И тако рече люди всего возраста и пола:
- Все помрём, а не отречёмся. А в крови нашей захлебнуться тебе, Медведько Полоум! Нас казнишь - иные встанут, и будет нас множество множиться, и не спасут тебя стены краснокаменные и псы верные!
И далее свершилось - вышел из охраны медведькиной огромный да бородой поросший чичкериец, встал к полонённым и сказал громко:
- И я стылыныст, э? А тэбэ, - и пальцем корявым Медведьке погрозил, - сытыдно быт далжно!
От того даже соратники его прибалдели, а уж про Медведьку и говорить нечего... А из толпы журнализ, что жадно в предвкушении крови облизывались и прямой репортаж сразу на дюжину извращенческих сайтов транслировали, вышел швед из шведского быбысы, автор репортажей наисквернейших, пал на колени, поклонился людям полонённым, встал, сотворил на Солнце Молота и молча к ним встал, детей в переднем ряду собой заслонив. А клеймо сатанинское, "ВИП-бэджэм" именуемое, с груди снял и бросил под ноги своре прочей, отчего она в стороны подалась, как от гранаты.
И далее было. Среди палачей злейший, мучитель наикровавейший, что бессчётно душ и тел людских загубил, похоть свою теша, сбледнел вдруг с лица, да и отрубил себе молча руку правую. Взял её рукой левой, с Лобного Места сошёл, людям полонённым поклонился и пал перед ними замертво с улыбкой светлой...
Трус взял Медведьку. Заорал он грозно словами гнусными, заблистал свирепо очами тусклыми, чтобы трус тот скрыть:
- Аль уж я не хозяин вам, слуги мои верные, злодеи скверные?! Бейте-казните отступников от Дерьмократии, покусителей на Либерастию! Вот вам моё слово!

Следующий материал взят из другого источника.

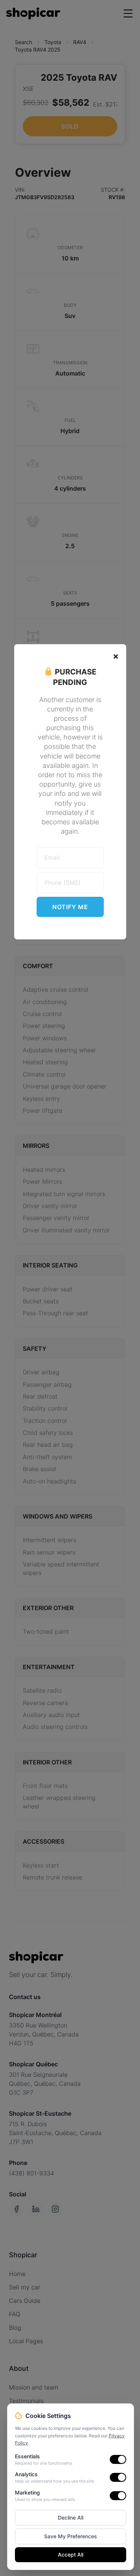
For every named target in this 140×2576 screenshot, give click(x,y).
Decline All (70, 2517)
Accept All (70, 2554)
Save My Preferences (70, 2536)
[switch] (118, 2459)
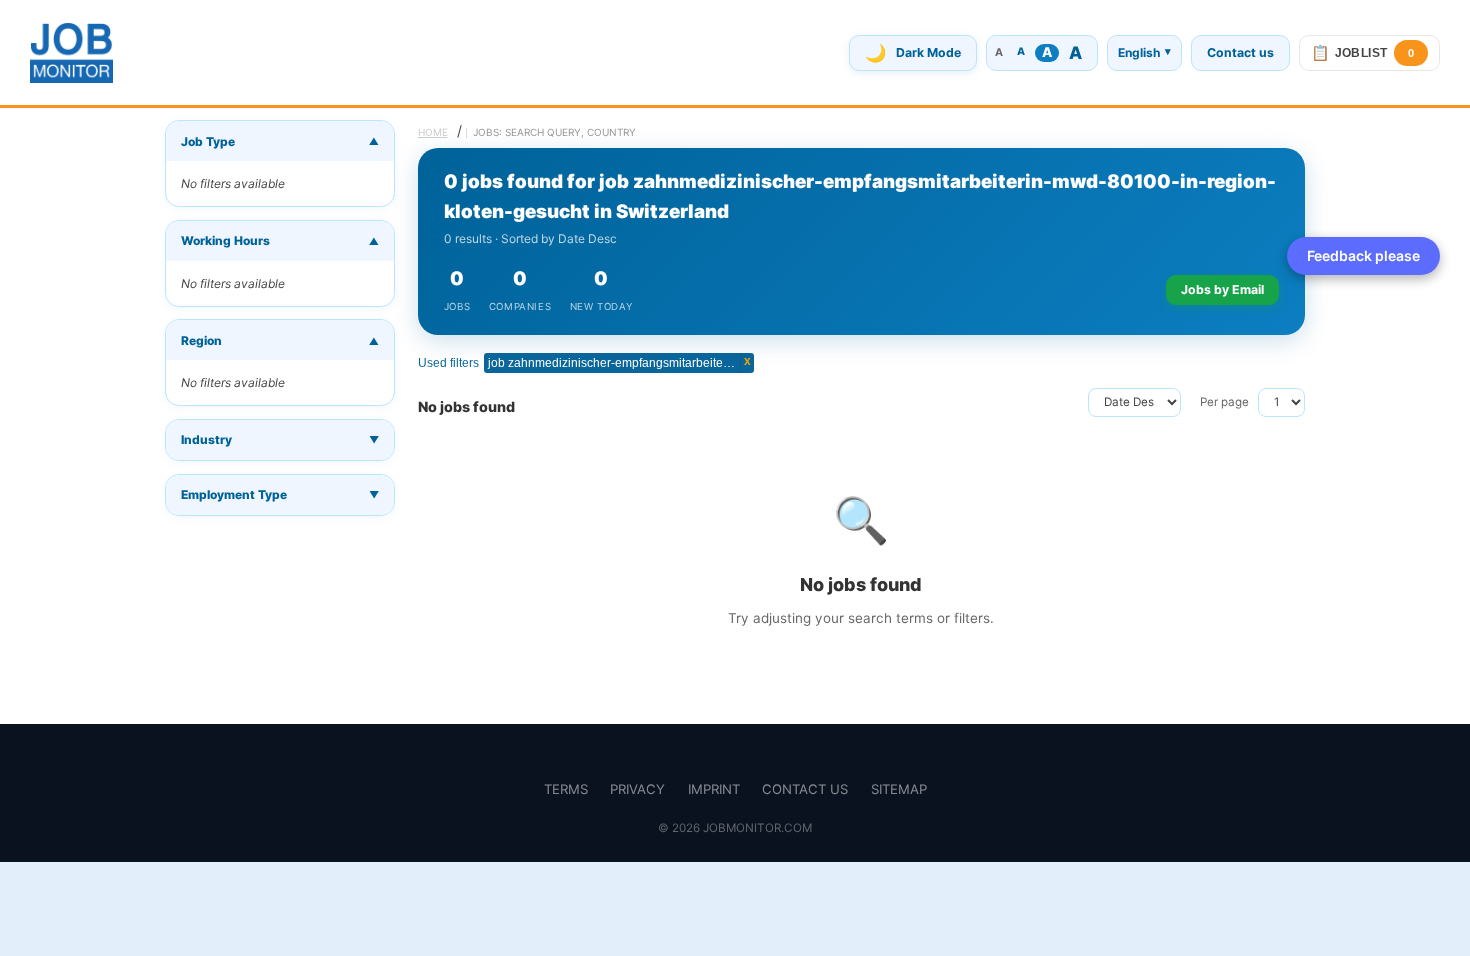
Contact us (1240, 52)
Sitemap (899, 789)
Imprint (714, 789)
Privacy (637, 789)
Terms (566, 789)
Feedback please (1363, 255)
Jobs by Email (1222, 289)
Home (433, 132)
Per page (1224, 402)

И вышел из толпы людской молчаливой парнишка русый да голубоглазый и сказал, к охране Медведькиной обратясь, взглядом с одним из её командиров встретясь:
- Казни меня, отец! Лучше уж пасть на миру за Русь, чем жить в холе сыном у предателя!
Тихо стало на Площади. И крылья у орлов на башнях поникли, и солнце остановилось... и в Мавзолее какое-то движение нехорошее обнаружилось. И что бы там и как дальше было - никто не ведает и не знает, потому как въехал в ворота нежданно и неясно откуда и как чёрный "лимузин". Вышел из него невысокого роста человек в шинели простой и фуражке, на "аэродромы" гнусные ничуть не похожей. И смутилась охрана грозная, и орлы в обморок попадали, и люди вздохнули радостно. А человек подошёл к Медведьке Полоуму и сказал...
* * *
Проснулся Медведько Полоум от ужаса мокрый со всех концов. Под одеяло поглубже шмыгнул, полежал, подышал, да и думает: "Ну его, этого Сталина. Не буду его побеждать. КАК БЫ НЕ ВЫШЛО ЧЕГО!"
И давай со Злым Духом Твитерем под одеялом играться.